Cybersecurity and AI; Defending ourselves with, and from, a weapon of our own making.

How will cybersecurity be impacted by the evolution of AI

Artificial Intelligence Chip

The Evolution of AI

The journey of GPT’s (Generative Pre-Trained Transformer) models advancing in such a short period of time, has given rise to plausible sounding “conversations” that has led to excitement, furore and even controversy. The latest GPT model (Version 3.5) and the chat style interface, released in OpenAI’s ChatGPT has everyone talking about AI and wildly theorising, or outright predicting the rise and fall of AI influenced human civilisation.

I’ll be focusing on the mechanical and immediate short-term interactions these Large Language Models (LLM’s) will cause, and what this could mean for your business.
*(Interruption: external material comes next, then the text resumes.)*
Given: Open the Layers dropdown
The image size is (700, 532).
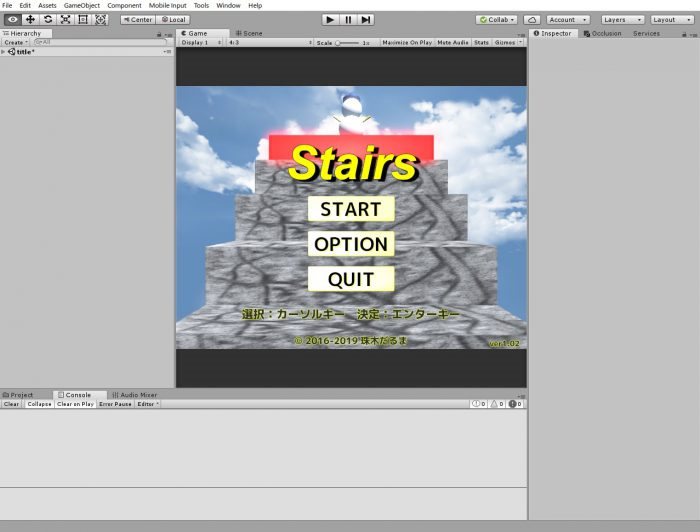Looking at the screenshot, I should (622, 20).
You have quite likely received an email from a “Nigerian Prince” promising millions of dollars, if only you would help them get the money out of their country. Or maybe yourself or a family member has been contacted on the phone by someone claiming there is a tax debt that is only able to be resolved by purchasing various retail gift cards. These scams have essentially fallen to the point of only targeting the naïve and vulnerable, as the average person is quick to see them for what they are.

The mechanism is now to find the 0.1% of people who are gullible and have the means to be exploited.

This changes drastically when LLM’s can conceive and formulate per person stories, or scams that are different in story and method for infinite potential targets. The plausibility of the “Hey Mum, this is my new number, I broke my phone.” scams will increase drastically. The wording will be more convincing, the back-and-forth communication will appear more realistic, and the uniqueness of the scam will be personally tailored to the target with seemingly astonishing precision.

Your sales department will receive requests for quotes that mimic genuine leads. Your accounts department will receive invoices and requests to change banking details (from both employees and customers) that will go back and forth like a real human being.

The plausibility of the back and forth of multiple emails, the convincingness of a human sounding audio conversation, specifics targeted to your business, your department and yourself. All automated to a scale designed to find weaknesses, such as the person who can't detect fishy scams due to their inability to follow security checks.

This will result in an increase of financial losses and material leakage from businesses, as the rate of these scams aided by AI increase. All parties involved within the business, can and will be susceptible for target.

Unlike current phishing and fraud scams which do require some aspect of human labour and interaction, the ability to use a machine learning bot to scale this, will mean that this level of attack, phish or fraud will increase in scale to a truly interruptive level.

To put it simply, it’s email spam of the last two and half decades, now with a convincing and individually tailored text, that will automatically reply, and will become increasingly convincing due to machine based learning.

How can your business “beef” up security.

  • Prepare your staff for machine-generated voice calls and emails asking for changes to financial information.
  • Review your processes.
  • Implement multi-channel verification, such as requesting a call or paper form.
  • Consider using client self-management portal switch MFA and identity verification.

On the plus side, large language models can help us detect fraud attempts by leveraging their ability to learn and deduce what we expect to see, despite their potential to increase attackers' authenticity.

Don't rely solely on expensive software or hardware to provide perfect protection against cybersecurity threats. Instead, focus on implementing basic cybersecurity practices, allocating adequate resources to your IT department, and using machine learning strategically.

A sign of maturity that we find in a business lifecycle is when cybersecurity is adequately invested in, and we start to see systems like a SIEM (Security Information & Event Management) being deployed. A SIEM records all events happening in the network, enabling better visibility and trend analysis for improved security outcomes. Connecting all systems through SIEM investment allows for better detection of anomalies, faults, and attacks. This is where we can judiciously lean into machine learning to assists the analysis, detection and response efforts.

Today many SIEM providers already offer machine learning features to help IT staff analyse usable data in their systems. With advanced language models and the ability to train tailored models, you can have an in-house "ChatGPT" that speaks your business processes natively. Instead of automating sales or support, focus on arming yourself against Machine Learning based attacks. Empower your IT department to quickly and intelligently analyse data and introduce Machine Learning to aid their efforts. This gives you a fighting chance of avoiding phone line shutdowns or aggressive email filtering.

Our capacity as humans to detect falsehood is clearly lagging behind the cutting edge of technologies built with the purpose to deceive us. To minimise the losses and impacts to our businesses that will arise from this, we need to strengthen our human processes, put in additional safeguards on our key points of change, and utilise Machine Learning technology to better aid our detection and analysis efforts. It’s going to be an interesting ride and there will be many bumps along this headlong rush to harness AI, but the process will settle and your ability to not be affected negatively will depend on the planning and preparation you do today.